#### [Fragmento]
********

Publicado en: En Sociedad (27 de Junio 2020)
Terrazas espaciadas, aforos limitados. Control estricto de temperatura de los clientes. Desinfección de vajillas, muebles, cartas o croquetas. Muchísimas menos mesas, alejadas como matrimonio tras un sangriento divorcio.
Entornos de laboratorio, quizá hasta con mamparas de terrario. Cocineros y camareros con mascarillas, guantes y gorros, impolutos cual cirujano, lavándose las manos cada 15 minutos. Papel en lugar de paños, cloro en lugar de detergente y todos los alimentos cocinados hasta los 70 grados para aniquilar el bicho a golpes de pasteurización.
Bolígrafos de uso personal e intransferible. Menús cantados a viva voz con la ayuda de tablets. Puertas de restaurantes siempre abiertas (para evitar que las toquemos) y acceso regulado con disciplina marcial. Servilletas y manteles convertidos en decadentes adornos de otros tiempos.
El gran mandamiento: evitar el contacto físico entre personas, superficies y objetos. Porque, después de su boca, el segundo peligro son sus manos. Parece ser que esas gotitas microbianas que expulsamos al hablar son el asunto a erradicar. Ese mismo elemento que disuelve y nos permite disfrutar los alimentos, será ahora nuestro mayor enemigo. El riesgo anida en nuestra boca, como en la película de terror más asfixiante.

********

#### [Datos guardados]
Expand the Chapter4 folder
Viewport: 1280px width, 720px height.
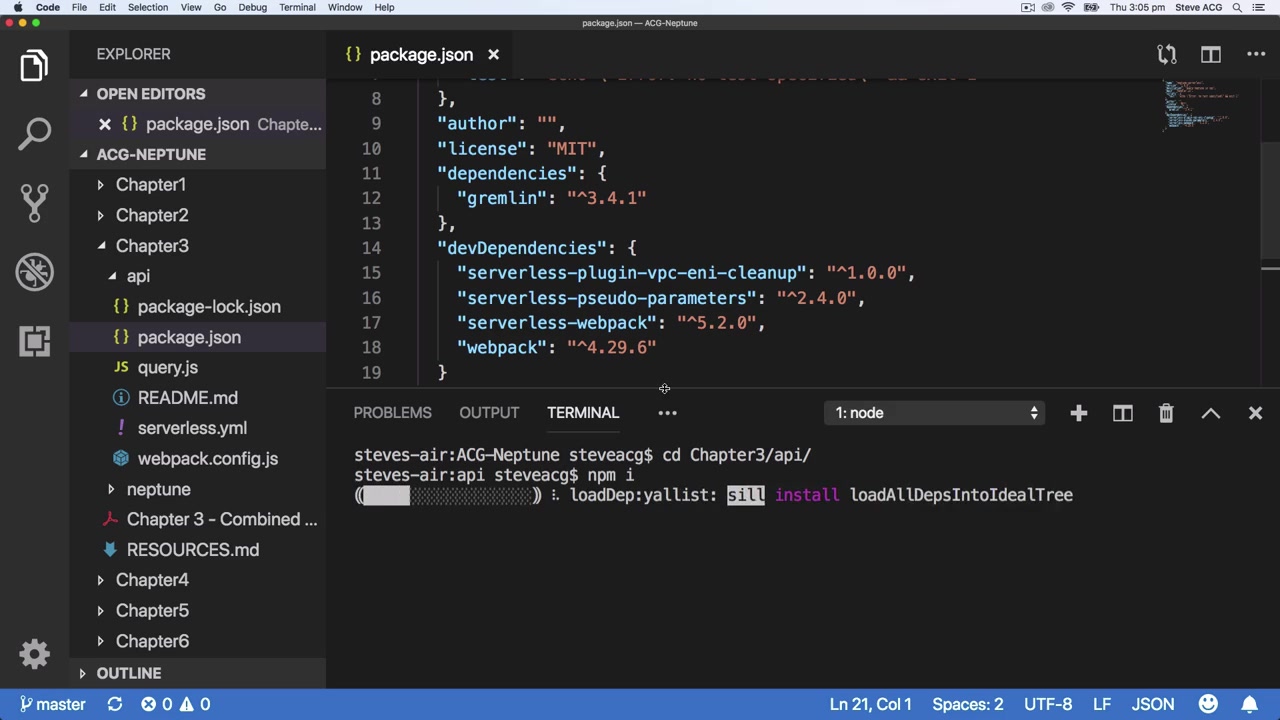[x=151, y=580]
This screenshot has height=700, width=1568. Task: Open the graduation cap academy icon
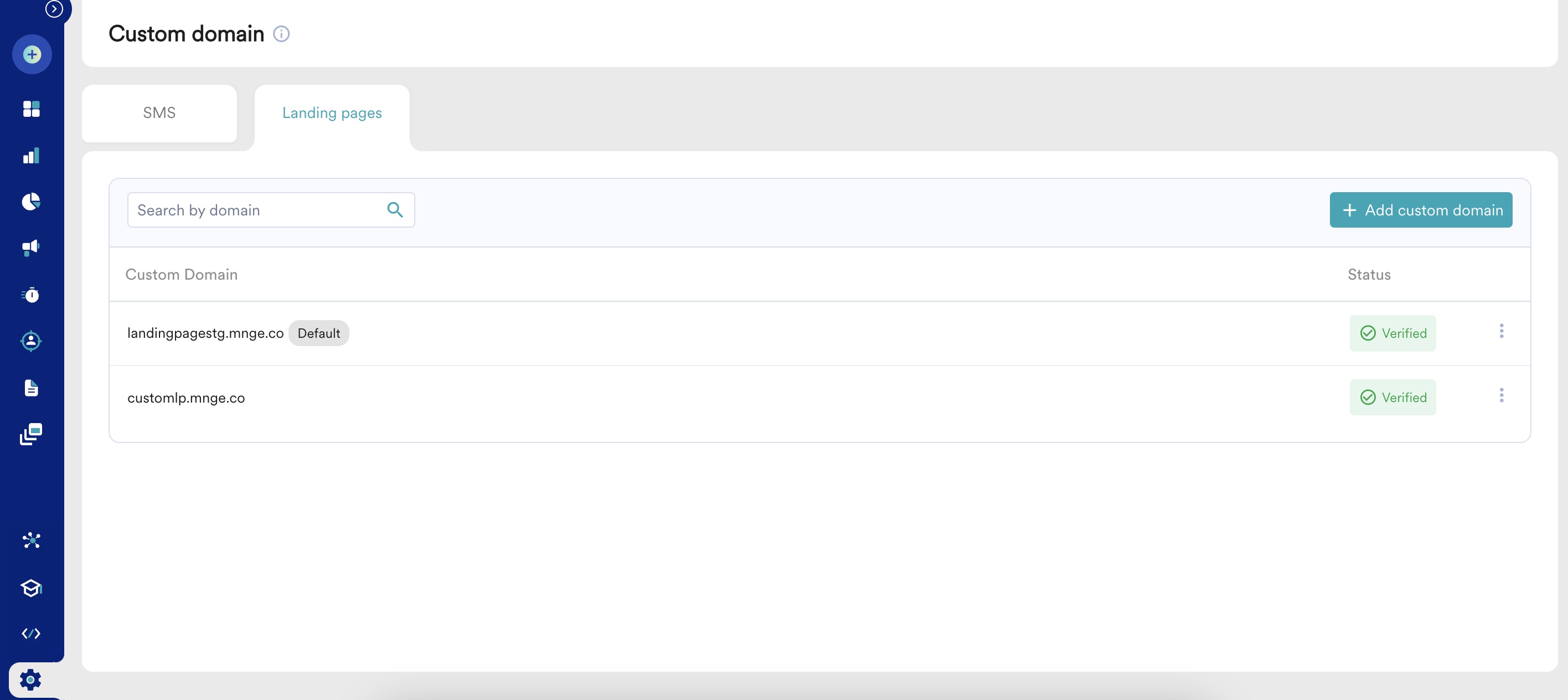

********

#### [Ejercicios]
**1)** En el texto sobre las nuevas medidas en los restaurantes, ¿hasta qué temperatura se cocinarán todos los alimentos?
**2)** Continúa el texto sobre las nuevas medidas en los restaurantes a partir de su última oración.

#### [Respuestas]
**1)** Hasta los 70 grados.

**2)**
Ante semejante panorama, armase de actitud es la clave y lo que, al final, determinará nuestro humor como comensales. Porque en la nueva a-normalidad nos esperan suculentos manjares y platos especiales. Chefs de enorme talento que se dejan la piel en cada servicio, en cada plato. Camareros, hostess o wallets parking que se desviven para que disfrutemos, esculpiendo a base de calidez una huella memorable.
En esta a-normalidad será responsabilidad nuestra agradecerle a todo ese staff su titánico esfuerzo. Con una enorme sonrisa, una generosa propina o un brindis por esa gastronomía que la maldita pandemia no nos podrá arrebatar.